Embora cumpra bem o seu papel como drama romântico, Longe do Paraíso se torna mais saboroso se encarado como uma espécie de prequeldo excelente Safe (que foi lançado em vídeo no Brasil como A Salvo e andou sendo exibido no Telecine com o estranho título Mal do Século). São inúmeras as semelhanças entre os dois filmes. EmSafe, ambientado em meados dos anos 80, Juliane Moore também interpreta uma dona de casa americana que leva uma vida aparentemente perfeita ao lado do marido e do filho. Moram numa casa de sonhos no subúrbio de Los Angeles e são admirados por seus pares. O sexo com o marido é burocrático, mas sua maior preocupação é com a cor do novo sofá que comprou para a sua sala. Até o momento em que ela se descobre portadora de uma doença misteriosa, provavelmente causada pela poluição da cidade, e sem encontrar respostas na medicina tradicional, vai buscar tratamento num grupo que promete a cura através do isolamento social numa comunidade alternativa. Esta espécie de seita é liderada por um portador do HIV, cujo discurso messiânico remete à farsa da fórmula de auto-ajuda vendida pela sociedade americana a partir dos anos 80. Ao invés de melhorar, ela só vai ficando mais debilitada fisicamente, e termina o filme vivendo em um iglu, em plena ensolarada Los Angeles.
A partir de Safe, é mais fácil entender o que Todd Haynes procura transmitir com Longe do Paraíso: a noção de que, apesar da autoproclamada queda das barreiras sociais e raciais nos EUA, o preconceito e a incapacidade de saber lidar com a diferença é algo que continua se propagando como um vírus que assume diferentes formas. Em Longe do Paraíso, durante uma festa, uma personagem comenta na frente de um garçom negro que não há negros na cidade em que vivem. Em Safe, durante o jantar da família, servido pela empregada latina, o menino mostra aos pais a redação que fez na escola, sobre o perigo que a presença de negros e latinos em Los Angeles representa. Esta invisibilidade das minorias se soma a outro aspecto determinante: a dificuldade de se exprimir, perante uma sociedade que privilegia as aparências e a norma, os nossos desejos mais profundos.

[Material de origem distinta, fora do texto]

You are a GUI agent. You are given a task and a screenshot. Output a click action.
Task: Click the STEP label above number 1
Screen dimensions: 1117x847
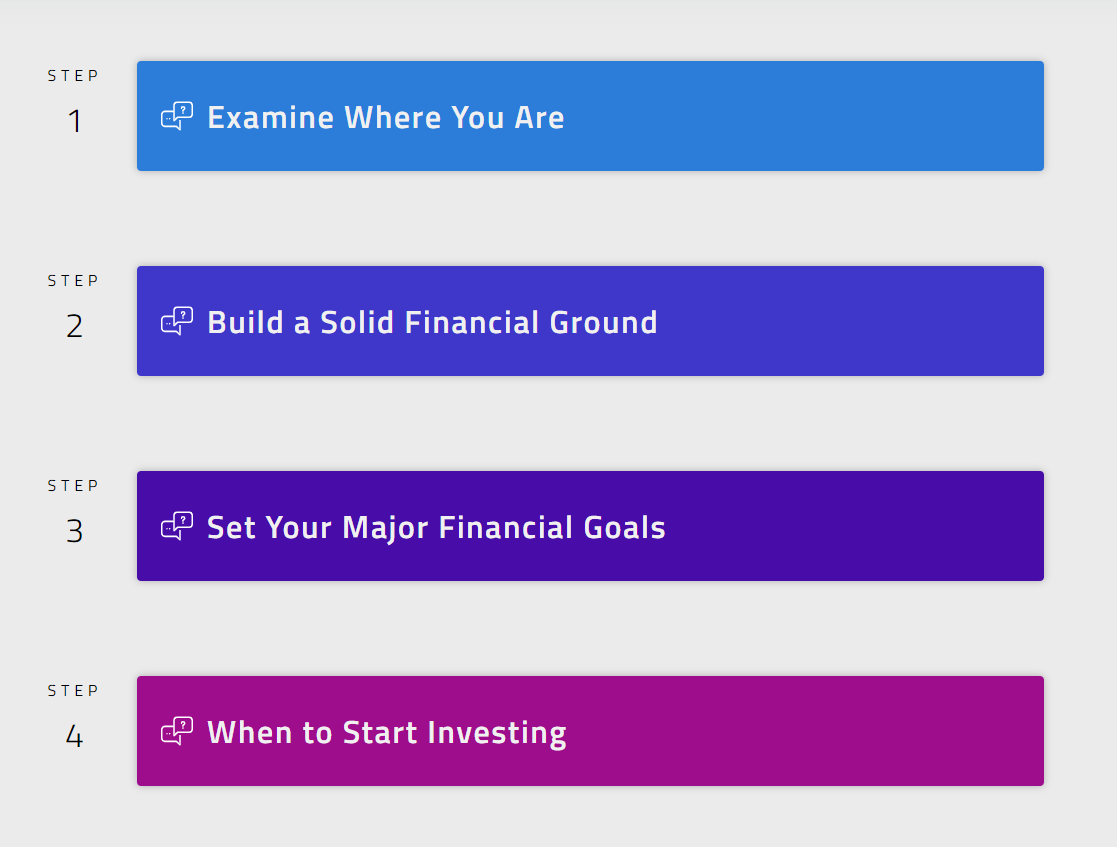74,76
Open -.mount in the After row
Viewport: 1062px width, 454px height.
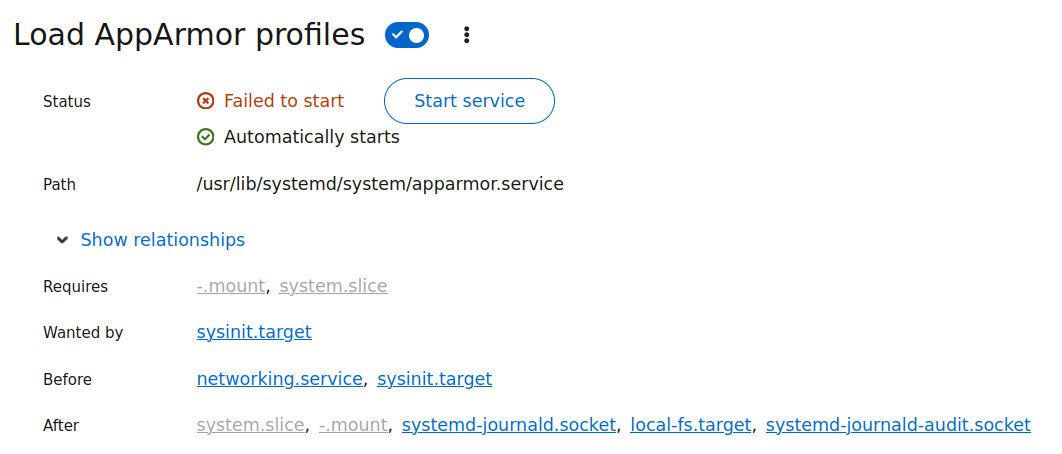(353, 425)
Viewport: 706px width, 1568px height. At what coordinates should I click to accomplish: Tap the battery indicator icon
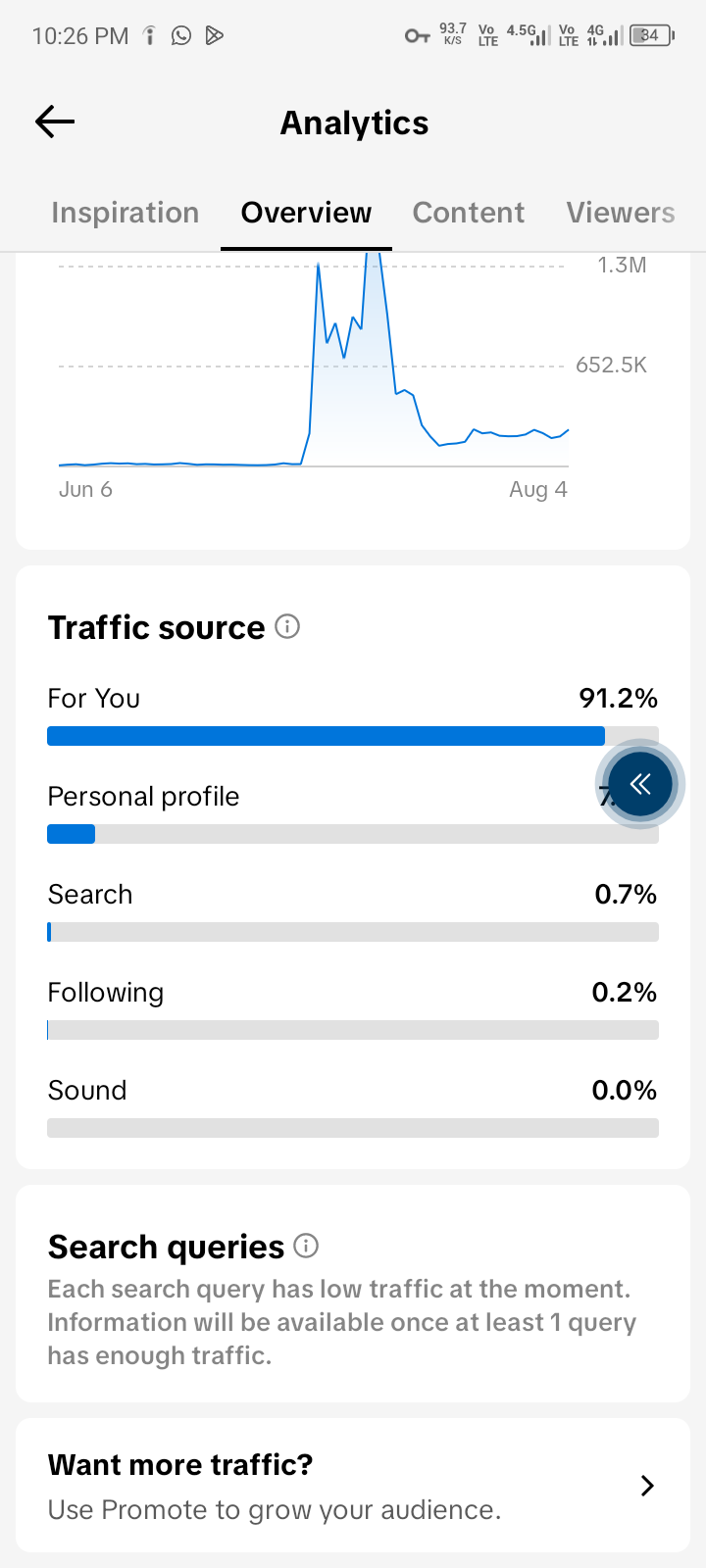(652, 36)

Como se vê, pouca coisa mudou, e se Haynes futuramente quiser fazer um filme ambientado no século 21 sobre as mesmas questões, provavelmente chegará às mesmas conclusões, não importa se utilizando o experimentalismo estético de Veneno, o artificialismo de Longe do Paraíso ou a assepsia e o minimalismo de Safe. Não é qualquer cineasta que consegue se reinventar através da repetição. Palmas para ele.